ミッキーマウスの初出となった『蒸気船ウィリー』(1928年)は、2004年にパブリックドメイン(誰でも自由に使える状態)になるはずだった。しかし、ウォルト・ディズニー社の熱心な活動により著作権延長法(俗称:ミッキーマウス保護法)が制定され、75年で切れるはずだった著作権は95年に延長された。
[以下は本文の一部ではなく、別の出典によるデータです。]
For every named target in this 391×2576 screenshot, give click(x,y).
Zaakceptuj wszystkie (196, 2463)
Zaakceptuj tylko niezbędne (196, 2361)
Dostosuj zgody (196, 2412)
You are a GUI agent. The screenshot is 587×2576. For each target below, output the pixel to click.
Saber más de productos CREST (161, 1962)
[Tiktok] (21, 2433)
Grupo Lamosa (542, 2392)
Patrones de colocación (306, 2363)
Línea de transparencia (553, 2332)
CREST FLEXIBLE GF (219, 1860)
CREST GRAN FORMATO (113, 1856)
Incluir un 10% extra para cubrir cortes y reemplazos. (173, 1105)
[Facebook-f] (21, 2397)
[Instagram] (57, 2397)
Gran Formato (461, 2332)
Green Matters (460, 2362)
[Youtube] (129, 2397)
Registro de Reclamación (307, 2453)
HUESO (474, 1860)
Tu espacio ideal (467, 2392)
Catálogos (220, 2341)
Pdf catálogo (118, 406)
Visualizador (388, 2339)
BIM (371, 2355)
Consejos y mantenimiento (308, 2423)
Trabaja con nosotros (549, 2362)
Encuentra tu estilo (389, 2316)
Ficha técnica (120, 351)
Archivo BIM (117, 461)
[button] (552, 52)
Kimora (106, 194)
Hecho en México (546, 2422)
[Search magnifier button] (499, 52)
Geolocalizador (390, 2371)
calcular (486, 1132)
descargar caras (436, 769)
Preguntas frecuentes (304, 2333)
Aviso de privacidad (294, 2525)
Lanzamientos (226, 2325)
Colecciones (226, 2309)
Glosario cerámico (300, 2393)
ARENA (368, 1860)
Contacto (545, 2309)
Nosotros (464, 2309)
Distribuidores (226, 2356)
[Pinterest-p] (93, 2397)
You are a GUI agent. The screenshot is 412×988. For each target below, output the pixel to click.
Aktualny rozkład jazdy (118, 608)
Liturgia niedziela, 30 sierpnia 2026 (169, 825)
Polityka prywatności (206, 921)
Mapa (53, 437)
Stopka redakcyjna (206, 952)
95年にわたり著作権に縛られてきたキャラクターたちが「シテ……コロシテ……」と苦痛を感じていたかどうかは知る術もないが、著作権が切れるや否や鬱屈した心を晴らすが如く、おしなべて殺人鬼へと変貌を遂げている。3月7日(金)より公開の『マッド・マウス ~ミッキーとミニー~』もそうだ。
なぜミッキーを殺人鬼に? 監督に聞いてみた!
「ミッキーマウス」と「スタートレック」が好きなゲーセンの店長が、ミッキーのかぶりものをした殺人鬼に変貌。テレポーテーションの特殊能力を使いつつ、若者を次々とぶっ殺していく。これまで登場したパブリックドメイン・キャラクターを使ったパロディーホラーと大きな違いはないが、作品に漂う“あたおか”感は並々ならぬものがある。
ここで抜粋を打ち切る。